(Short exercise 1): Reproduce the records unchanged, everything from the line containing "Screen dimensions: 871x634" down to the last line of the records, including both ends.

(Source extract):
What I learned?
I learned the following topics:
- XOR operator (0 ^ a = a, a ^ a = 0)
What I developed/solved?
- Solved 1 leetcode easy problem no.268 using XOR operator
Code snippet/Screenshots/notes
- Leetcode 268. Find the missing number in an array
- Problem Statement: Given an integer N and an array of size N-1 containing N-1 numbers between 1 to N. Find the number(between 1 to N), that is not present in the given array.
Example.
- input -
nums = [9,6,4,2,3,5,7,0,1]
output -
8
,8 is the missing number in the range
Brute force approach -
class Solution {
public:
int missingNumber(vector<int>& nums) {
int n = nums.size();
int answer = 0;
//iterate for [1, n] to check if any num of missing
for(int i = 1; i<=n; i++){
int flag = 0;
//iterate through the entire array to check missing num
for(int j = 0; j<n; j++){
if(nums[j] == i){
flag = 1; //meaning num is present
break;
}
}
if(flag == 0){ //meaning num is not present and that is the answer
answer = i;
}
}
return answer;
}
};
//Time Complexity: O(n) * O(n) = O(n^2)

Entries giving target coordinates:
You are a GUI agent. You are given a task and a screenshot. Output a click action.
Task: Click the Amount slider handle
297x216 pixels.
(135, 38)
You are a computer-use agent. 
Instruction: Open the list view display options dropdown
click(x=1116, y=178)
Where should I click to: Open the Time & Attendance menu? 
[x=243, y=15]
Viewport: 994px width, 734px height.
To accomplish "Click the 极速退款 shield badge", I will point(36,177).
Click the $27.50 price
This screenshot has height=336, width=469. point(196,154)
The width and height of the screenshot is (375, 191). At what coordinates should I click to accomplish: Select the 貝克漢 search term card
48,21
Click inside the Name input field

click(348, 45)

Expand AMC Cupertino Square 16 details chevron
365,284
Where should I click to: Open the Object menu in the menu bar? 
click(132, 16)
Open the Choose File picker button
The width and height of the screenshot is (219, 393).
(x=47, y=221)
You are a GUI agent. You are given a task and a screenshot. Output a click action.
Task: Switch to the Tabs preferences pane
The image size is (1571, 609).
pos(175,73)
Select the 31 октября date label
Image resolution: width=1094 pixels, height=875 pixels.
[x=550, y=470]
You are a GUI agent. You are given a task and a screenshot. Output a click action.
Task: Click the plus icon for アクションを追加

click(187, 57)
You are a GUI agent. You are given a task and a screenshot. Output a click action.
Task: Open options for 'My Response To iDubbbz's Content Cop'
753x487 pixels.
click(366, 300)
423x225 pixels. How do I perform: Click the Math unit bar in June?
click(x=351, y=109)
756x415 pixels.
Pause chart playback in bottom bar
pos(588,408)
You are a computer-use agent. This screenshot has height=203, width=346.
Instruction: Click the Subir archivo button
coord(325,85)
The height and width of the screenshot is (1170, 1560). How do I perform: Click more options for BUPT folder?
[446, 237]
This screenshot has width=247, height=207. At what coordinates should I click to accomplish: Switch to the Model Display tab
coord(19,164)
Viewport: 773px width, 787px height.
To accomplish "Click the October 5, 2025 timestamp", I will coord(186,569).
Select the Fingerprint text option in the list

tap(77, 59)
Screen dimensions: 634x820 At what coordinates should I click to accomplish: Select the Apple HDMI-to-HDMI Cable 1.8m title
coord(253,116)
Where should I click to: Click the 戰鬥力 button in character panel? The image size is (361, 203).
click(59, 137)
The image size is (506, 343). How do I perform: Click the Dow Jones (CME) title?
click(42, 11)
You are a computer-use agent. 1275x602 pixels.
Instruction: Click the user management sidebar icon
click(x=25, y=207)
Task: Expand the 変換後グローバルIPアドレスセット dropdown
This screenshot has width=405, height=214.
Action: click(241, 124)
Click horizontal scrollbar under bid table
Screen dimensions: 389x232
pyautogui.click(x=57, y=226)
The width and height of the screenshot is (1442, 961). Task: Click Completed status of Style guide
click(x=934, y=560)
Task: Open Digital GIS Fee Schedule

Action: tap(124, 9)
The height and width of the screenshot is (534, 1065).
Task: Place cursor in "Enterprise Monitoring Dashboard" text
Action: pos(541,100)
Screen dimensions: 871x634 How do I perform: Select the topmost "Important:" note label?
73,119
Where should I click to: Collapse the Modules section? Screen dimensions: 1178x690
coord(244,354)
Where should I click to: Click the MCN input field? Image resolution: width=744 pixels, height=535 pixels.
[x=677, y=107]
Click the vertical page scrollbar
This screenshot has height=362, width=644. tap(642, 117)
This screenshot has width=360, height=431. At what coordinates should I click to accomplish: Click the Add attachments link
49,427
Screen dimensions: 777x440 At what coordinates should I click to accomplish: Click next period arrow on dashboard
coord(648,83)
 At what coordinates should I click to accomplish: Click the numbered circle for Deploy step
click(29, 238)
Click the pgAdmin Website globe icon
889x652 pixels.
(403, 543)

(Short exercise 2): Summarize the learning note in two sentences.

(Worked answer 1):
Screen dimensions: 871x634 How do I perform: Select the topmost "Important:" note label?
73,119
Where should I click to: Collapse the Modules section? Screen dimensions: 1178x690
coord(244,354)
Where should I click to: Click the MCN input field? Image resolution: width=744 pixels, height=535 pixels.
[x=677, y=107]
Click the vertical page scrollbar
This screenshot has height=362, width=644. tap(642, 117)
This screenshot has width=360, height=431. At what coordinates should I click to accomplish: Click the Add attachments link
49,427
Screen dimensions: 777x440 At what coordinates should I click to accomplish: Click next period arrow on dashboard
coord(648,83)
 At what coordinates should I click to accomplish: Click the numbered circle for Deploy step
click(29, 238)
Click the pgAdmin Website globe icon
889x652 pixels.
(403, 543)

(Worked answer 2): The learning note records that its writer studied the XOR operator, including the rules 0 ^ a = a and a ^ a = 0, and used it to solve LeetCode easy problem 268, which asks for the missing number in an array. It also gives a brute force solution that checks every number in the range against the whole array, with a time complexity of O(n^2).